[Entries taken from a collection]
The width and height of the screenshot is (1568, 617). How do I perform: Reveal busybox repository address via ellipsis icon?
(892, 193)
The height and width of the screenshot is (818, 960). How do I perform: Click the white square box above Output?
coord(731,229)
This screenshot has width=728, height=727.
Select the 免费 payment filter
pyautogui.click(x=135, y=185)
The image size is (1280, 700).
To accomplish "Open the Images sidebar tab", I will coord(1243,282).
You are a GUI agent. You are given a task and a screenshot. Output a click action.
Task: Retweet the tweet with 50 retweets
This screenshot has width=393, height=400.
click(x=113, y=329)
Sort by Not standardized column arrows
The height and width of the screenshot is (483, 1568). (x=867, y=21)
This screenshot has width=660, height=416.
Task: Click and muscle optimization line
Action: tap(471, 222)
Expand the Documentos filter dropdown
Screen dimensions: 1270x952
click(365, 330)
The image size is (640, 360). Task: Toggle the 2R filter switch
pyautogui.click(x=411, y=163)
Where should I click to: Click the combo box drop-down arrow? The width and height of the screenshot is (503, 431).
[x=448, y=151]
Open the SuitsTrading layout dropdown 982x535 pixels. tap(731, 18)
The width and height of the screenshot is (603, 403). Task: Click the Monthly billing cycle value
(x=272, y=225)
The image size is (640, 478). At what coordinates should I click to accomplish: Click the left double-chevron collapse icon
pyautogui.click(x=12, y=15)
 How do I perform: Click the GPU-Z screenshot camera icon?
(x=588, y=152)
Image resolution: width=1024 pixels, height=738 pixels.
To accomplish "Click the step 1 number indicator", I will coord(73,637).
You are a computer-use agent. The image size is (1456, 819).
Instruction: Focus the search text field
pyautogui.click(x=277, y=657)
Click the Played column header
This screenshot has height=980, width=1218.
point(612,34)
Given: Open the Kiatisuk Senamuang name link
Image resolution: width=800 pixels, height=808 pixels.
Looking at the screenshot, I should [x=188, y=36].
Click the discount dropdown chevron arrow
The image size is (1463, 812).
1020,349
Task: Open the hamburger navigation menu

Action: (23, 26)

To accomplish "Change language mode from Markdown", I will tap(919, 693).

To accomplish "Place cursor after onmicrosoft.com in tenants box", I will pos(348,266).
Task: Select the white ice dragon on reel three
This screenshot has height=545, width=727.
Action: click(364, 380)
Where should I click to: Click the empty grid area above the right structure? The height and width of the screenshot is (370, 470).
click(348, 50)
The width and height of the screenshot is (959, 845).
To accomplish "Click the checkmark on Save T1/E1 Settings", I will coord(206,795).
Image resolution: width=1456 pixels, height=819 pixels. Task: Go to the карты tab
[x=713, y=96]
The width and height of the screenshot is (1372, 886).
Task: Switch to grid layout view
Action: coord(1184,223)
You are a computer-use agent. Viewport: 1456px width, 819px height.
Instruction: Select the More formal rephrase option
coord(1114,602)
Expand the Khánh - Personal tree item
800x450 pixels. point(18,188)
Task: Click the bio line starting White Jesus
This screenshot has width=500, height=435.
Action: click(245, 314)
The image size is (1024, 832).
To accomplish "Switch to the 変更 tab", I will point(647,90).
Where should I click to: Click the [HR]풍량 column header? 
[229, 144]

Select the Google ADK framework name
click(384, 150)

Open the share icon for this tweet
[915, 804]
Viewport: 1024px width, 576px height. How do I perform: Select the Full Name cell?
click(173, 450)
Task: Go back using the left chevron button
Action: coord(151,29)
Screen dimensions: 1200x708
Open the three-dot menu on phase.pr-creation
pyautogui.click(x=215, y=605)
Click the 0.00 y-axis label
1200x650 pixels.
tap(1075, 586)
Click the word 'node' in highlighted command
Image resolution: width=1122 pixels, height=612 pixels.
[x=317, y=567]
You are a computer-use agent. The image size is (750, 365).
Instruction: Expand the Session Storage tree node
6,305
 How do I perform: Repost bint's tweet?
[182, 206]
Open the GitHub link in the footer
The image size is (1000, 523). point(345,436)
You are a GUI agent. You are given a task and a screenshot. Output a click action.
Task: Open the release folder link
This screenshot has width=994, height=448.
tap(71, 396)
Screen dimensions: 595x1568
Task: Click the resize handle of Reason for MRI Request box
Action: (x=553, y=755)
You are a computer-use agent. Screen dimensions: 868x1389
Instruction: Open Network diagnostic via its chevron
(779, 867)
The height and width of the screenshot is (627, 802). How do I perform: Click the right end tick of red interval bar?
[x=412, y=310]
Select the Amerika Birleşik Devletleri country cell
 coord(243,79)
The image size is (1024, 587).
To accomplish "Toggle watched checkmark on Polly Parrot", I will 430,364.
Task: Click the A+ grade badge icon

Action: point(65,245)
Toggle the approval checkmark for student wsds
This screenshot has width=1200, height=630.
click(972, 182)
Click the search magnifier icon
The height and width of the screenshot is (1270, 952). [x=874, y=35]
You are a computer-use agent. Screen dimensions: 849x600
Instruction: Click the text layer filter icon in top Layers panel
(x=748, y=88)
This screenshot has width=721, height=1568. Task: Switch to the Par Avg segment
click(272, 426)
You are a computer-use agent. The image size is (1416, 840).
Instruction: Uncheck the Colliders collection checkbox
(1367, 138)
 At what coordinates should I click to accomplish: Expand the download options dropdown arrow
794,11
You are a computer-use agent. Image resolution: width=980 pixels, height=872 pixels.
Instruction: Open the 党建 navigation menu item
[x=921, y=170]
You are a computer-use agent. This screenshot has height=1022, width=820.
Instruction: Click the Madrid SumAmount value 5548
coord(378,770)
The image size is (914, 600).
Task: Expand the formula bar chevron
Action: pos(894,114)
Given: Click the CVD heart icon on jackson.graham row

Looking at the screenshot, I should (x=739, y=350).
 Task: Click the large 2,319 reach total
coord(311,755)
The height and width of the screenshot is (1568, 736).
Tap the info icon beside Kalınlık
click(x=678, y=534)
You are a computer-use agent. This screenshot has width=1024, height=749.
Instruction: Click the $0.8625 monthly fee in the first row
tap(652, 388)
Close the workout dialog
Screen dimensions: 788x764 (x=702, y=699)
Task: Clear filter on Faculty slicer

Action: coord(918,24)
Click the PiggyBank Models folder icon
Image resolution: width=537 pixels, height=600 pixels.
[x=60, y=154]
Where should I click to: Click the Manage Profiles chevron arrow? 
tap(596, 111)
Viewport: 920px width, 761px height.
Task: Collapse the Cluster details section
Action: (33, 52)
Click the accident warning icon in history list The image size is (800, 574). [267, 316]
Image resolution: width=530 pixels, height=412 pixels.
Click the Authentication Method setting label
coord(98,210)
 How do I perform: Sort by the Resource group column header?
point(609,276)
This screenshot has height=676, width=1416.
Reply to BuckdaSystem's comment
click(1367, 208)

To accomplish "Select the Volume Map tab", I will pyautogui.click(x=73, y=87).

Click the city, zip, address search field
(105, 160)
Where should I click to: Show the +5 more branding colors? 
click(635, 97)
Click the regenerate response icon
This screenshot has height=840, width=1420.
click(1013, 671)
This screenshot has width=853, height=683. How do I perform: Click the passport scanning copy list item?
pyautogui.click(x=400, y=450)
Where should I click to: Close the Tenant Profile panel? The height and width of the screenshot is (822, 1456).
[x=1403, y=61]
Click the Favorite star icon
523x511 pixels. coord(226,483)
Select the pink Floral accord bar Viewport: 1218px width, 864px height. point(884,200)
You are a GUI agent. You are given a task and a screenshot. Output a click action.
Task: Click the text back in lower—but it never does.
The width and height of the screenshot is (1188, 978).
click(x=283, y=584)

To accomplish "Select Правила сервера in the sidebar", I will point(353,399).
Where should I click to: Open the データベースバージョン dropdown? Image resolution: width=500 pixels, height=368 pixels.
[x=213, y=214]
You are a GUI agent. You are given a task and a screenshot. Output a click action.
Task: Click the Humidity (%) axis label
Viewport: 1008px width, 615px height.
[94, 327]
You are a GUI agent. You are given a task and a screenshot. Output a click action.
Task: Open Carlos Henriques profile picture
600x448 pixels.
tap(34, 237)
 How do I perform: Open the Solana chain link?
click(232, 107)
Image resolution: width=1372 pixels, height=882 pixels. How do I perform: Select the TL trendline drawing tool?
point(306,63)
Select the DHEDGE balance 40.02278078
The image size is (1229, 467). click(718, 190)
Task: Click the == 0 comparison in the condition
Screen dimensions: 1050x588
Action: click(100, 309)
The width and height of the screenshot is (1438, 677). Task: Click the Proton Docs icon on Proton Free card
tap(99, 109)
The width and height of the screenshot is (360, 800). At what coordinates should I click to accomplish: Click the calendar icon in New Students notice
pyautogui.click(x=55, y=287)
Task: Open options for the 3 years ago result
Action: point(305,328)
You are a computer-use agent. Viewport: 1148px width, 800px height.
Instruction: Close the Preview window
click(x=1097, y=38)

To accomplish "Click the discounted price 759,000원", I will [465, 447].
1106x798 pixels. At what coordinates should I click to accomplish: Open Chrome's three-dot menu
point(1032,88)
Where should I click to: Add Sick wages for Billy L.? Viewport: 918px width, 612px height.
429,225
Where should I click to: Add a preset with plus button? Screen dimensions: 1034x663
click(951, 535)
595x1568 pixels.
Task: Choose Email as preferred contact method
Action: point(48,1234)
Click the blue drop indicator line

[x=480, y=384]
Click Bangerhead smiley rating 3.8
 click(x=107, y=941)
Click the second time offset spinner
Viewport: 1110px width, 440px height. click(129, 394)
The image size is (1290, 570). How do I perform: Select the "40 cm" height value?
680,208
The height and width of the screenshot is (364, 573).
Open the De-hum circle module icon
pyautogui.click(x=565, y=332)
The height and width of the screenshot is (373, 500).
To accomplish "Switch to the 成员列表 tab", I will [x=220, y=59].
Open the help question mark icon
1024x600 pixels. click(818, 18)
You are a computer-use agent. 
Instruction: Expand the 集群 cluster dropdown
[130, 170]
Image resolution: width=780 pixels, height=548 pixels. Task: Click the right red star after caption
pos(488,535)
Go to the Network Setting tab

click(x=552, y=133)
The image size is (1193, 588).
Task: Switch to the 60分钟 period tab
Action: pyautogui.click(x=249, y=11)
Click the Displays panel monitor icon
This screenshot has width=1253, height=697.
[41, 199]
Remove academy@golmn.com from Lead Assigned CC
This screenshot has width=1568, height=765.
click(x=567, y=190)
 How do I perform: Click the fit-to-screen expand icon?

**Work required**
Render the lines of the entries as a JSON list of strings, one string per line and no blank lines, beginning with the line containing "Click Bangerhead smiley rating 3.8" and continuing through the last line of the entries.

**Solution**
[
  "Click Bangerhead smiley rating 3.8",
  " click(x=107, y=941)",
  "Click the second time offset spinner",
  "Viewport: 1110px width, 440px height. click(129, 394)",
  "The image size is (1290, 570). How do I perform: Select the \"40 cm\" height value?",
  "680,208",
  "The height and width of the screenshot is (364, 573).",
  "Open the De-hum circle module icon",
  "pyautogui.click(x=565, y=332)",
  "The height and width of the screenshot is (373, 500).",
  "To accomplish \"Switch to the 成员列表 tab\", I will [x=220, y=59].",
  "Open the help question mark icon",
  "1024x600 pixels. click(818, 18)",
  "You are a computer-use agent. ",
  "Instruction: Expand the 集群 cluster dropdown",
  "[130, 170]",
  "Image resolution: width=780 pixels, height=548 pixels. Task: Click the right red star after caption",
  "pos(488,535)",
  "Go to the Network Setting tab",
  "click(x=552, y=133)",
  "The image size is (1193, 588).",
  "Task: Switch to the 60分钟 period tab",
  "Action: pyautogui.click(x=249, y=11)",
  "Click the Displays panel monitor icon",
  "This screenshot has width=1253, height=697.",
  "[41, 199]",
  "Remove academy@golmn.com from Lead Assigned CC",
  "This screenshot has width=1568, height=765.",
  "click(x=567, y=190)",
  " How do I perform: Click the fit-to-screen expand icon?"
]